= William Featherby =

English cricketer

William Dixon Featherby (18 August 1888 – 20 November 1958) was an English first-class cricketer, who played two matches for Yorkshire County Cricket Club in 1920.

Yorkshire beat Derbyshire by an innings in his first match, in which he bowled four overs of off breaks, conceding 12 runs. He did not bat or bowl in the subsequent innings victory over Worcestershire. This concluded his first-class career, although he was invited to play for Yorkshire again against Middlesex, but declined due to work on his family's farm at Goodmanham, East Riding of Yorkshire, where he was born.

It was a decision he regretted all his life, as he was never selected for Yorkshire again. He did, however, represent Yorkshire in a number of other games, including a match against a York sixteen in which he and Wilfred Rhodes opened the batting, and also games against Dinnington and District and York and District in 1920, scoring 24 and 7 respectively.
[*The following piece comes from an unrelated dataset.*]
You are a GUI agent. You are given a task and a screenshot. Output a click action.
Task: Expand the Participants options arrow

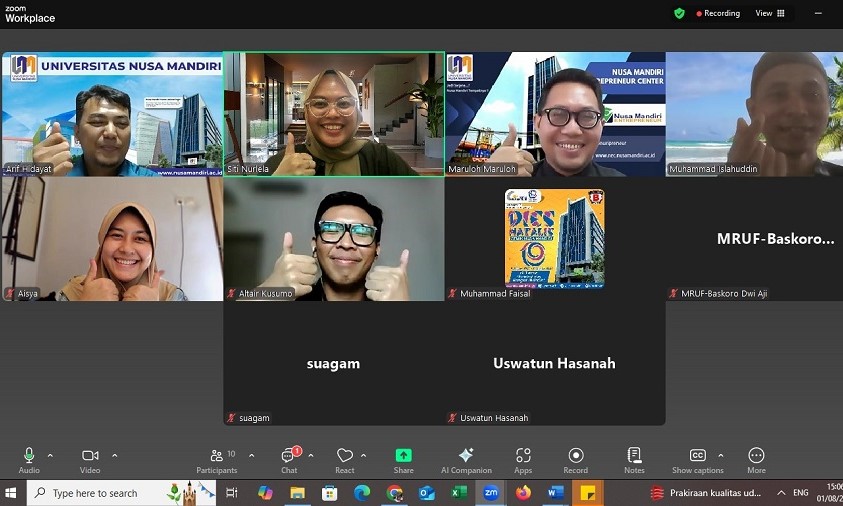pyautogui.click(x=251, y=456)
In 1919, he had appeared for the 'East Riding' against the Yorkshire Second XI, scoring seven runs batting at number 3. He had started his club cricket career with Londesborough Park in 1909, and in 1911 joined Beverley Town Cricket Club, which remained his main club for the rest of his career. In his first season with Beverley, he took 16 wickets for 115 runs in three matches.

He captained Beverley Town all through the 1930s, and played occasional games in his late 60s while also coaching at Pocklington School.

Featherby died at Goodmanham Lodge, in November 1958. His distinctive gravestone, with its rifle and cricket bat, is at All Saints Church, Goodmanham.